## WHAT IS NEEDED
Provide only the number of lines in the data below that contain the word "computer".

## PROVIDED INFORMATION
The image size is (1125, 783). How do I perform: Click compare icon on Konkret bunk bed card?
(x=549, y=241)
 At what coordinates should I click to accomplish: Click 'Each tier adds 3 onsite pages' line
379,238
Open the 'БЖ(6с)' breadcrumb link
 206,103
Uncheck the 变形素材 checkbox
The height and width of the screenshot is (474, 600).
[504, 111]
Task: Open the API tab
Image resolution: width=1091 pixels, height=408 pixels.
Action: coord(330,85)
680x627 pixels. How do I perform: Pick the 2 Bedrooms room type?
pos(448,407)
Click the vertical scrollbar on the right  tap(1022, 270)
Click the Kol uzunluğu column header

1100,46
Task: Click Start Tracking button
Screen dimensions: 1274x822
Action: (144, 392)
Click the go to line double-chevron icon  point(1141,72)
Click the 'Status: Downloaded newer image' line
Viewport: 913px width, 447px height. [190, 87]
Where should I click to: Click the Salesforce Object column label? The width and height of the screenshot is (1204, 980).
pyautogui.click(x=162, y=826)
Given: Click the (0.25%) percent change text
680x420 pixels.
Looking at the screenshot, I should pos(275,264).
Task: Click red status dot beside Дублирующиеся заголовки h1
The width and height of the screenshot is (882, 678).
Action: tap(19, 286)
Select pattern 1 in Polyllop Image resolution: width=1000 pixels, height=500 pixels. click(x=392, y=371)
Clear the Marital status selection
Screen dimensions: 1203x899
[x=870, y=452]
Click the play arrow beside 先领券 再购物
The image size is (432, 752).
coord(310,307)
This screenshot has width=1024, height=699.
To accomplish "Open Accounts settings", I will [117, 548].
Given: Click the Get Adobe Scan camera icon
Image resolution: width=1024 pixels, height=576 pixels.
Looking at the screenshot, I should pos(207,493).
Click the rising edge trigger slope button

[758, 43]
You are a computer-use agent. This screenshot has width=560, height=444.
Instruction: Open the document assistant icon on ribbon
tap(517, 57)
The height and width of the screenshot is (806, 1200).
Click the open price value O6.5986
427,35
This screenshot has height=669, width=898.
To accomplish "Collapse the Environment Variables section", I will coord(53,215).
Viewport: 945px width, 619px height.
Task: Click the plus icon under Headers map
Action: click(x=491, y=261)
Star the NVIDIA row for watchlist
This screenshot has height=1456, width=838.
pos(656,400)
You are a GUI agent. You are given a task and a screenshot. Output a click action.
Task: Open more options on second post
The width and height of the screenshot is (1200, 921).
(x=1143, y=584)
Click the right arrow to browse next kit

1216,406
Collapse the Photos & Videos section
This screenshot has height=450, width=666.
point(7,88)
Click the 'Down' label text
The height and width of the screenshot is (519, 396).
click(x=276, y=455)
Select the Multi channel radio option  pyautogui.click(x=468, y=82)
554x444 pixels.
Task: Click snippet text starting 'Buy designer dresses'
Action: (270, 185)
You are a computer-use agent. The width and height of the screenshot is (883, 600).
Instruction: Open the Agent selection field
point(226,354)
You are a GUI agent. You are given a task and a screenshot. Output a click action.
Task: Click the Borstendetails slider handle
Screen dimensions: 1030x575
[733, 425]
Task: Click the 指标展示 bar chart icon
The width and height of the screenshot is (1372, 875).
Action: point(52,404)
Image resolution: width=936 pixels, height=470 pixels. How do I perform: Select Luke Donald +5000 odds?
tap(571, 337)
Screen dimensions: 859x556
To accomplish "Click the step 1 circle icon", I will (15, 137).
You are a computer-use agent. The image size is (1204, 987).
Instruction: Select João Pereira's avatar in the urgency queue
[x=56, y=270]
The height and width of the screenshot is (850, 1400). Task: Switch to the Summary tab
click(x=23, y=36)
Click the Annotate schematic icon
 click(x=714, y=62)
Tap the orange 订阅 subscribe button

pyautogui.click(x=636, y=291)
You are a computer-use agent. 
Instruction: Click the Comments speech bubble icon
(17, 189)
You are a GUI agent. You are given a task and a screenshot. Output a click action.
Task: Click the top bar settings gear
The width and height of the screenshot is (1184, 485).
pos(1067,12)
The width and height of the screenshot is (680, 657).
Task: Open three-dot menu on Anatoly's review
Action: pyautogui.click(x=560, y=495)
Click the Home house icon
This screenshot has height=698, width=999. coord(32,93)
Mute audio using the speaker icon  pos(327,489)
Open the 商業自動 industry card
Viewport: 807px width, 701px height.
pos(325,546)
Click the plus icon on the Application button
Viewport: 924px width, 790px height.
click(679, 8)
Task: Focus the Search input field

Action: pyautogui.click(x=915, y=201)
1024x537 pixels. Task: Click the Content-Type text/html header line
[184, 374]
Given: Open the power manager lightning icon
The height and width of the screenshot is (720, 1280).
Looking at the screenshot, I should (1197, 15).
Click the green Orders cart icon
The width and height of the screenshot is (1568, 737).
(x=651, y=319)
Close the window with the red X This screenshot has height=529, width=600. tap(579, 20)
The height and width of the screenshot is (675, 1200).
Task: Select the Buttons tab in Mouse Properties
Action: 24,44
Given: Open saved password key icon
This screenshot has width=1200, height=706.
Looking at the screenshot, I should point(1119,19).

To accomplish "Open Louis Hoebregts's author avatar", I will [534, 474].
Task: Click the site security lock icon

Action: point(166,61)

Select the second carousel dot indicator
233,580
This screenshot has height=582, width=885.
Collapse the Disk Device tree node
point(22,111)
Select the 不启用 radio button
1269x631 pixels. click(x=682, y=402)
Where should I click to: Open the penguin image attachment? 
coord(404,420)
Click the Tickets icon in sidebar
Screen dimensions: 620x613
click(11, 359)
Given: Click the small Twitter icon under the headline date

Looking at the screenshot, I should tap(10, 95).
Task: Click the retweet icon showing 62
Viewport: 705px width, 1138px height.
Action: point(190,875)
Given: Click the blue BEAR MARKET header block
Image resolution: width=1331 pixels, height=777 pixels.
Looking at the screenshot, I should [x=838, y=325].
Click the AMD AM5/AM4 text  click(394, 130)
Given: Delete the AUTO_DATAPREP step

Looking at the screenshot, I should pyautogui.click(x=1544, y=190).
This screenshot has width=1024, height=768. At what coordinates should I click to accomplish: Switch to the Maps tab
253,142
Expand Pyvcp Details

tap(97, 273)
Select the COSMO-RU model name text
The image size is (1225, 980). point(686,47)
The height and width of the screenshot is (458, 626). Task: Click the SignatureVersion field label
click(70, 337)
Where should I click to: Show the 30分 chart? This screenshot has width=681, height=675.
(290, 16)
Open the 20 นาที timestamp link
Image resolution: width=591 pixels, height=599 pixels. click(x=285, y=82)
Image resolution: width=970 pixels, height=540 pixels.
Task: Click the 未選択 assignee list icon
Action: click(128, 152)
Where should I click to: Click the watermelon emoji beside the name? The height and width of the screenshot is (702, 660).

## EXPECTED OUTPUT
4